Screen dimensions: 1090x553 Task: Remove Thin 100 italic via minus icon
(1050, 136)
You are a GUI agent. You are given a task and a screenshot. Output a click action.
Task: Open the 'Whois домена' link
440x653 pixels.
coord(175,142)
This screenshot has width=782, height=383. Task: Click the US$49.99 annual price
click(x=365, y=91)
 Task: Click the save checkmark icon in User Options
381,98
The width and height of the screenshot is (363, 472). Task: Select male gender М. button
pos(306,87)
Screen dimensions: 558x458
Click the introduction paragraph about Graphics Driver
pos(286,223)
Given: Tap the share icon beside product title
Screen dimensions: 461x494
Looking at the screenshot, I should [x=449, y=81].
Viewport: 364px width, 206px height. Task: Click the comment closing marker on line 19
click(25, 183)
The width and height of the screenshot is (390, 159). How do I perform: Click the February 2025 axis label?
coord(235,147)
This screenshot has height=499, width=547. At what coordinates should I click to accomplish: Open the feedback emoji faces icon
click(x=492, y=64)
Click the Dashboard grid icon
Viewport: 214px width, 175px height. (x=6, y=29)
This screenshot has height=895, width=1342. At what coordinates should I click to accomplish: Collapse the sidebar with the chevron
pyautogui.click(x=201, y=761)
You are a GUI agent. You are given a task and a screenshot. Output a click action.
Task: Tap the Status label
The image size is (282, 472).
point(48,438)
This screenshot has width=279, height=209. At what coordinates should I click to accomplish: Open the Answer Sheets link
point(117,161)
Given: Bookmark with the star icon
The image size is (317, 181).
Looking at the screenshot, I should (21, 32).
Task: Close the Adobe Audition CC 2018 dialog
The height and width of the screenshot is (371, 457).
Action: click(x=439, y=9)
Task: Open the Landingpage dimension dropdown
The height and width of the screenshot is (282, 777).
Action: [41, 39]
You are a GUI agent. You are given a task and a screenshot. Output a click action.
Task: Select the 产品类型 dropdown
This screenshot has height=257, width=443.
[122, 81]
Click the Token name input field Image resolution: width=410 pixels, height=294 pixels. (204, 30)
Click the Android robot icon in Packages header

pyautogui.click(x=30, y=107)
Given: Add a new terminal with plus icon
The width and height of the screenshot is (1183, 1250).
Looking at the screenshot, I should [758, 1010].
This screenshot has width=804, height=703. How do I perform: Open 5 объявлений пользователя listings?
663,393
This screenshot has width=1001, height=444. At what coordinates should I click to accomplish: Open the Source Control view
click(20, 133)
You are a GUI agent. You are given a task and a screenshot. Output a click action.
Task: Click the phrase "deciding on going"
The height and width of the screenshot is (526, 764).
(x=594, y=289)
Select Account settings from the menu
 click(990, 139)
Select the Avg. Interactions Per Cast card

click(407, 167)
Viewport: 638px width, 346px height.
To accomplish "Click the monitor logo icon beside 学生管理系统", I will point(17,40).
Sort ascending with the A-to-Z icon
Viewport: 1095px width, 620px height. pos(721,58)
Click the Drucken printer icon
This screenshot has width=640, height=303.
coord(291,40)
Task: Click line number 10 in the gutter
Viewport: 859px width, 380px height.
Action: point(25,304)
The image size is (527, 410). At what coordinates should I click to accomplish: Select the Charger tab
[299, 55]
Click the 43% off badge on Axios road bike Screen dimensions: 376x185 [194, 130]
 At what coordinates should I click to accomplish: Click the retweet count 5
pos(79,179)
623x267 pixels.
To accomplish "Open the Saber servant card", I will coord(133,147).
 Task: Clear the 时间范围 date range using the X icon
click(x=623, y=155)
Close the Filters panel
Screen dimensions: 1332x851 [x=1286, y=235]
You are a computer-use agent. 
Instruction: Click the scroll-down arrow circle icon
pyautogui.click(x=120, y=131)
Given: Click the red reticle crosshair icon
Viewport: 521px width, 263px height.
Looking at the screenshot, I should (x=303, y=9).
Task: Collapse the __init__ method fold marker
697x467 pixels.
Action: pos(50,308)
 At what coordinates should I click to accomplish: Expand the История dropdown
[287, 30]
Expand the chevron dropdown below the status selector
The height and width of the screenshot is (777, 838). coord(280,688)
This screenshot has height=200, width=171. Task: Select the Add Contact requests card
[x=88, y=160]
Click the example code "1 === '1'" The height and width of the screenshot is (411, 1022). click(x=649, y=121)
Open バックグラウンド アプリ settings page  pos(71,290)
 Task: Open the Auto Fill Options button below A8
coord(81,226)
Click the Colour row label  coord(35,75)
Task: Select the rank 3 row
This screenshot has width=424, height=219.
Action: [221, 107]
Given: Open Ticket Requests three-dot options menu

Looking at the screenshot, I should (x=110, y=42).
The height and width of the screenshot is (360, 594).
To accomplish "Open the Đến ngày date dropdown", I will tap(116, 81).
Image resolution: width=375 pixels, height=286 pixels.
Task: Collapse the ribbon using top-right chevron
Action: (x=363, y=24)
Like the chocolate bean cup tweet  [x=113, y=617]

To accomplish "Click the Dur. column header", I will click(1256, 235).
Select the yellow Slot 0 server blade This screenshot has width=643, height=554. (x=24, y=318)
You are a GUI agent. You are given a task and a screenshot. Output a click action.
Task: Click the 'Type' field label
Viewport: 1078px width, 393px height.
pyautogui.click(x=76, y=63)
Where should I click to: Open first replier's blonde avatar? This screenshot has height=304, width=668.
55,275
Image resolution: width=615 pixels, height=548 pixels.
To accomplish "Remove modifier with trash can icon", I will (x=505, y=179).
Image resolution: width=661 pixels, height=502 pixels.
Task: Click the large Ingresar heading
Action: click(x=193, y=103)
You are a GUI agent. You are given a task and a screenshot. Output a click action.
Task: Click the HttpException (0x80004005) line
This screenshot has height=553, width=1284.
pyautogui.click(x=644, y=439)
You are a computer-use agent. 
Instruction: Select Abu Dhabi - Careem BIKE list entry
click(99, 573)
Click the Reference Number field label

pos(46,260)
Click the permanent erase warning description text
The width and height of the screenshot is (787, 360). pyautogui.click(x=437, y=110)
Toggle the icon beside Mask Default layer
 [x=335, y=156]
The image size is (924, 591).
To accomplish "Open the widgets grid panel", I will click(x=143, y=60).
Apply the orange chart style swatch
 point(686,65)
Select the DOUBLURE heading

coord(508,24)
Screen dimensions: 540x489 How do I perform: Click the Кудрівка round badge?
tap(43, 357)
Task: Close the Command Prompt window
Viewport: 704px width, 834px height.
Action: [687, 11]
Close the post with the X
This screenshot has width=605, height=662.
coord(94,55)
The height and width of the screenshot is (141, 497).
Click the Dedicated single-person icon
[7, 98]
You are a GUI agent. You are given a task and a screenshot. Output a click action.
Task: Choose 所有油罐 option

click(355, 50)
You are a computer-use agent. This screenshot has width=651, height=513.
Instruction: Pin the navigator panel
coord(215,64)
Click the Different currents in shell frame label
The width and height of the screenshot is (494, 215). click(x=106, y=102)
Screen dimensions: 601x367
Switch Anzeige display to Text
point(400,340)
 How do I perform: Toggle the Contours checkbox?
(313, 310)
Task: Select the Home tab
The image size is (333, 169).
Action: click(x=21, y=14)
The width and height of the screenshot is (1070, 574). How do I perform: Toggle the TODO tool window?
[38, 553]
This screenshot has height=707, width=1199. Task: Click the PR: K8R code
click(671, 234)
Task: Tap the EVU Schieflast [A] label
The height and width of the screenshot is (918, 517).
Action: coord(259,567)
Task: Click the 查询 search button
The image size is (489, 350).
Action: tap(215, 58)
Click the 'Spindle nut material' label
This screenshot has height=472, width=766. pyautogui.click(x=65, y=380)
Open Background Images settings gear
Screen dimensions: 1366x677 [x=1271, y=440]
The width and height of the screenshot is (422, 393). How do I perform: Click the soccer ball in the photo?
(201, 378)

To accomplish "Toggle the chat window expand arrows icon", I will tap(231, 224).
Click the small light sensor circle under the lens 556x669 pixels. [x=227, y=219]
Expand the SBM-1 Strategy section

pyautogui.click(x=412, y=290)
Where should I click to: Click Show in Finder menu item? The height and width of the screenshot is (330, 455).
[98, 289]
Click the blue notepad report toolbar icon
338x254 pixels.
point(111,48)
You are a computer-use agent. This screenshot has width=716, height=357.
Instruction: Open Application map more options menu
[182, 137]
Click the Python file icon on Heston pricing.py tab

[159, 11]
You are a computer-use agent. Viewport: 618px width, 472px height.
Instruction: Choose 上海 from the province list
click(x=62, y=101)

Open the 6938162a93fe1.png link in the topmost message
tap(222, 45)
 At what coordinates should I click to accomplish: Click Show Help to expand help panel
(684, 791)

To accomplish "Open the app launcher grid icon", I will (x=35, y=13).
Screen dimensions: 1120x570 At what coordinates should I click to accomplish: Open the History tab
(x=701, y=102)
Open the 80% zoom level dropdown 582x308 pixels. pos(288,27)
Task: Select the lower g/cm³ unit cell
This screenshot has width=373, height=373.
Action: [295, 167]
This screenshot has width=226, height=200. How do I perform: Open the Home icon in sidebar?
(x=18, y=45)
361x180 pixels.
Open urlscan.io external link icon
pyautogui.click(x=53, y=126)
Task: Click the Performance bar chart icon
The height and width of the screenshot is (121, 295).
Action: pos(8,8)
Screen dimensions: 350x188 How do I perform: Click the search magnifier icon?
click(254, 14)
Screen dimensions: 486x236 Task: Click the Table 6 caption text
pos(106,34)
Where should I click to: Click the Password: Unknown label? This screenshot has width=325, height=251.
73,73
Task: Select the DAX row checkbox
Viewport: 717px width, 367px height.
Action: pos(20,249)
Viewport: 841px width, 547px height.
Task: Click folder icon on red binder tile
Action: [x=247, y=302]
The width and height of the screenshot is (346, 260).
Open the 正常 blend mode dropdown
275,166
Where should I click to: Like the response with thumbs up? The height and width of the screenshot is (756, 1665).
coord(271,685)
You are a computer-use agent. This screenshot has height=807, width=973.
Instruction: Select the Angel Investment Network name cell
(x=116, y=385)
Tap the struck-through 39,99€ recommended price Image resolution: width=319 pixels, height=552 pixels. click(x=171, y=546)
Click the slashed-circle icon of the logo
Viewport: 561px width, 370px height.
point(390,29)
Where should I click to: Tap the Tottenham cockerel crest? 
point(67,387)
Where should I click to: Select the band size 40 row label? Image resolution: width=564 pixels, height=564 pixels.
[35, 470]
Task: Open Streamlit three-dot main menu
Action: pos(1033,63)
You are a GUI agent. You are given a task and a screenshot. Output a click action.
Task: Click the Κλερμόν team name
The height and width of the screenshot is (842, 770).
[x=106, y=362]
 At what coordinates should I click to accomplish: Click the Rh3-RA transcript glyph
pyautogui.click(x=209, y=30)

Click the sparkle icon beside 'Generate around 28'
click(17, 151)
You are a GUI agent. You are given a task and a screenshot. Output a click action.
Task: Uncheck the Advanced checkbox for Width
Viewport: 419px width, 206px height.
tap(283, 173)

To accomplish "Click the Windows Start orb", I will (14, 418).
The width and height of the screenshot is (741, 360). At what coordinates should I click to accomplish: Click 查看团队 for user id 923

+++

= Work to complete =
Which lines above run from the one containing "Click the Colour" to the one containing "Select the yellow"? Give them again exactly, both ends included.

= Response =
Click the Colour row label  coord(35,75)
Task: Select the rank 3 row
This screenshot has width=424, height=219.
Action: [221, 107]
Given: Open Ticket Requests three-dot options menu

Looking at the screenshot, I should (x=110, y=42).
The height and width of the screenshot is (360, 594).
To accomplish "Open the Đến ngày date dropdown", I will tap(116, 81).
Image resolution: width=375 pixels, height=286 pixels.
Task: Collapse the ribbon using top-right chevron
Action: (x=363, y=24)
Like the chocolate bean cup tweet  [x=113, y=617]

To accomplish "Click the Dur. column header", I will click(1256, 235).
Select the yellow Slot 0 server blade This screenshot has width=643, height=554. (x=24, y=318)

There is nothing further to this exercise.